Uma das chaves para a tese do pluralismo agonístico é que, longe de pôr em risco a democracia, a confrontação agonística é, de fato, sua condição de existência. A especificidade da democracia moderna reside no reconhecimento e na legitimação do conflito e na recusa de suprimi- lo pela imposição de uma ordem autoritária. Rompendo com a representação simbólica da sociedade como um corpo orgânico - que era característica do modo holístico de organização social -, uma sociedade democrática reconhece o pluralismo de valores (MOUFFE, 2005, p. 21). A teoria de Mouffe (2005) ajuda a compreender a natureza hegemônica das relações sociais e identidades, de modo a subverter a tentação que existe nas sociedades democráticas de naturalizar suas fronteiras e essencializar as suas identidades.
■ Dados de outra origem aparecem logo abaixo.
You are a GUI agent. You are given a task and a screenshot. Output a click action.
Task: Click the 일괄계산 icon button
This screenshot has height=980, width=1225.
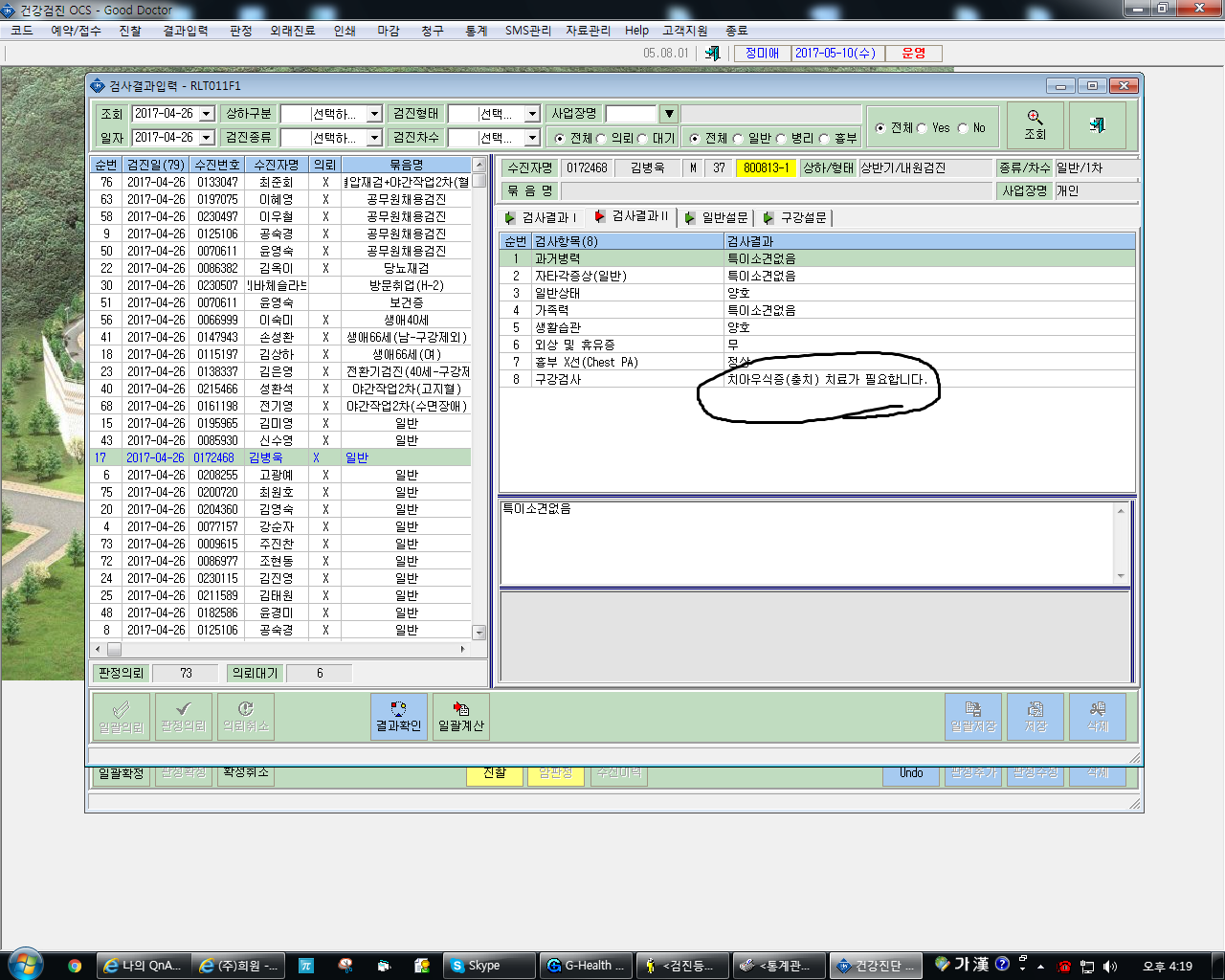[x=461, y=717]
O modelo agonístico se firma como o mais aberto às complexas estruturas de poder e à multiplicidade de vozes presentes nas sociedades pluralistas contemporâneas, favorecendo a compreensão sobre a forma de articulação dos movimentos de mulheres e feministas na RMM.

Já Urbinati (2010.) considera que a representação proporcional é um “modo especial” de resistência dos cidadãos ao desequilíbrio de poder político, que ela considera uma forma de dominação. A proporcionalidade expressa diferentes visões e possibilidades de como plasmar a sociedade democrática e este entendimento leva ao reconhecimento de que a deliberação democrática é uma forma de advocacy democrática.
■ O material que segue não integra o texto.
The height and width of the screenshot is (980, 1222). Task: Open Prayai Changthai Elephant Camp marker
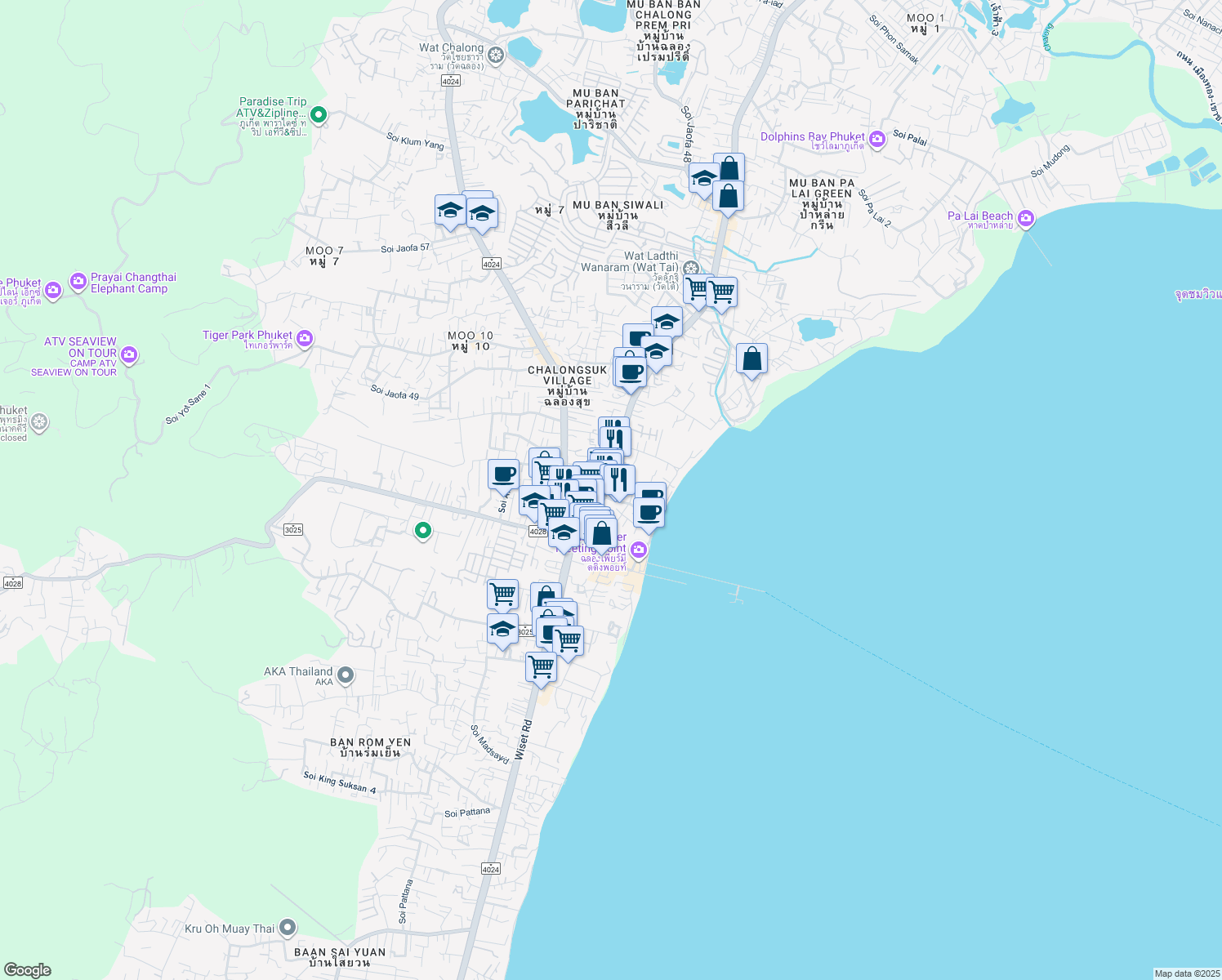coord(78,282)
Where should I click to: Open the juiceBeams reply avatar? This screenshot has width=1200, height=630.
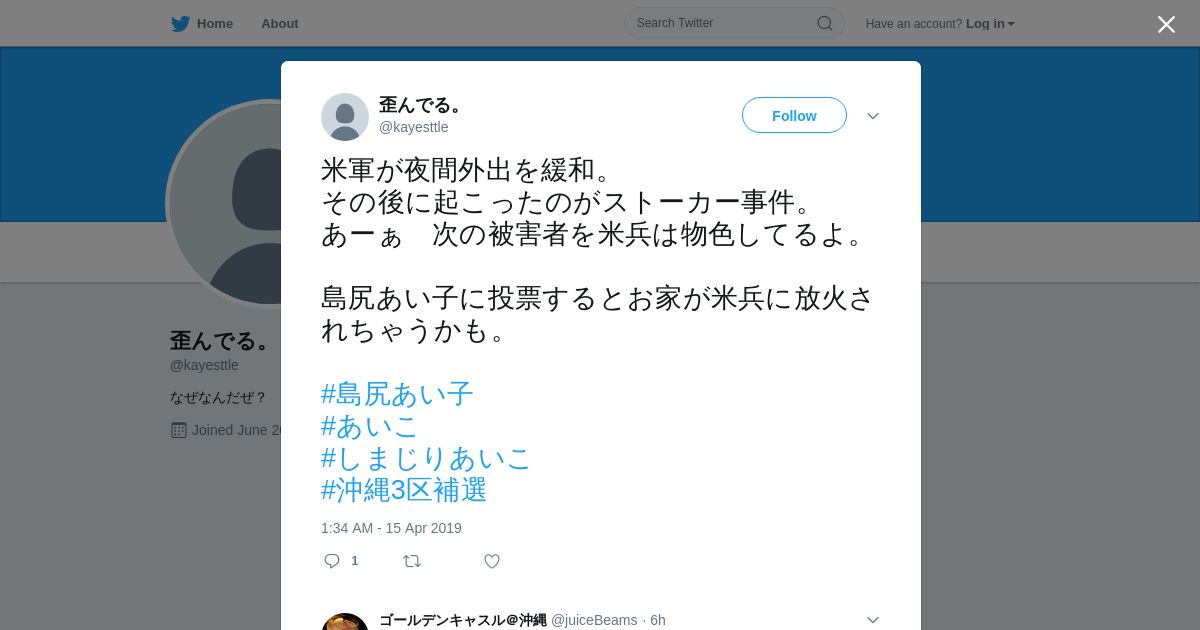(x=345, y=622)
Assim, a teoria da representação como advocacy implica uma noção de cidadania que a princípio é igualitária, mas que mesmo assim levam em conta as correlações de força. Como seu princípio normativo é a igualdade política, visa a dar voz também a posições de subordinação. (...) Poderia dizer-se que, graças à igualdade de voz, a

diferença dá substância à igualdade (URBINATI, 2010, p. 88).

A concepção de cidadania unifica as duas igualdades básicas que caracterizam a democracia desde a época clássica, que implica conceito de igualdade e demanda diversos dispositivos, como a chance igual de falar que dá a todos os cidadãos a oportunidade pública de falar e ser ouvido. Sendo assim, a advocacy atesta a tensão estrutural da deliberação democrática no espaço político, com a intenção de chegar a uma decisão que não deve estar a serviço de interesses partidários nem encerrar a deliberação, que Urbinati (2010) considera conjugar interesses diversos (e por vezes rivais), diferentes visões subjetivas e diferentes aspirações.